The most recent affirmations of this position came just a few days after Bush’s departure from Indian shores, at the policy conference of the American-Israeli Political Action Committee (AIPAC), which devoted a substantial part of its three-day annual event to Iran. Following the dire warnings issued by US Vice President Dick Cheney and Ambassador to the U.N. John Bolton, Daniel Gillerman, the Israeli ambassador to the US, brought to the surface the underlying theme of political bigotry. ‘While it may be true – and probably is – that not all Muslims are terrorists,’ he said, ‘it also happens to be true that nearly all terrorists are Muslim.’ Israel and the US, in the rendition that currently dominates official perceptions, were never as close, as after the September 11 attacks in New York. The shared identities of being victims of terrorism for no other sin than being democracies seeking to resist a tidal wave of despotism, brought these two countries, already locked in intimate embrace, still closer.

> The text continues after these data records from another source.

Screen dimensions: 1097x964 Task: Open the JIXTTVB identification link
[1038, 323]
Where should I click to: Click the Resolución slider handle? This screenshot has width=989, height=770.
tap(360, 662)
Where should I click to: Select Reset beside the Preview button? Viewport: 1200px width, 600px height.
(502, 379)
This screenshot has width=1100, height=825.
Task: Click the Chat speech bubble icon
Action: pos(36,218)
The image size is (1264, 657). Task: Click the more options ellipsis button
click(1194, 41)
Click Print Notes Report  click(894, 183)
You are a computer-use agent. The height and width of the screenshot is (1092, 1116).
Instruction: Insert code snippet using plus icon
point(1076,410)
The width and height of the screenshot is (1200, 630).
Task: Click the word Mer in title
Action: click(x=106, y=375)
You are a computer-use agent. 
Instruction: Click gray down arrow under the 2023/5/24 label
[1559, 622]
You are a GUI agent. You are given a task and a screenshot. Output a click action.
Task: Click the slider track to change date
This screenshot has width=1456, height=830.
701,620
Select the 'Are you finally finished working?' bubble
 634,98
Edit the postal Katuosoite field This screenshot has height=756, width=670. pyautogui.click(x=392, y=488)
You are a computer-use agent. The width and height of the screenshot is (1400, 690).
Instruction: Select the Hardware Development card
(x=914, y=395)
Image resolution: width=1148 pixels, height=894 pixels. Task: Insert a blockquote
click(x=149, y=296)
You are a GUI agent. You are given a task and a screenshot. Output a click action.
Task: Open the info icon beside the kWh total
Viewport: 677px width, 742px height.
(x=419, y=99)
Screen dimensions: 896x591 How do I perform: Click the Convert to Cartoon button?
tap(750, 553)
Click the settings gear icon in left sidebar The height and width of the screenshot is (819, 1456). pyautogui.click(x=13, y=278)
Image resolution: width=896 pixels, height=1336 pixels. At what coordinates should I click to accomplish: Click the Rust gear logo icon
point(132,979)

Addressing a carefully chosen audience in the picturesque environs of Delhi’s Purana Qila, Bush announced just before he left India, that the US was ‘closer than ever before’ to India. Indeed, he said, there was no way that the two countries could shirk their common destiny of ‘leadership in the cause of democracy.’ Should India buy into these definitions – whether of ‘terrorism’ or ‘democracy’ – it may well find itself a house divided. And that would be a steep price to pay for the illusory security of nuclear deterrence.

 

Footnotes:

1. Ashley J. Tellis, India as a New Global Power, India Research Press, Delhi (under licence from the Carnegie Endowment for International Press, Washington DC), 2005, pp. 121.

2. George Perkovich, Jessica T. Mathews, Joseph Cirincione, Rose Gottemoeller and Jon B. Wolfsthal, Universal Compliance: A Strategy for Nuclear Security, India Research Press, Delhi (under licence from the Carnegie Endowment for International Peace, Washington DC), 2005, pp. 224.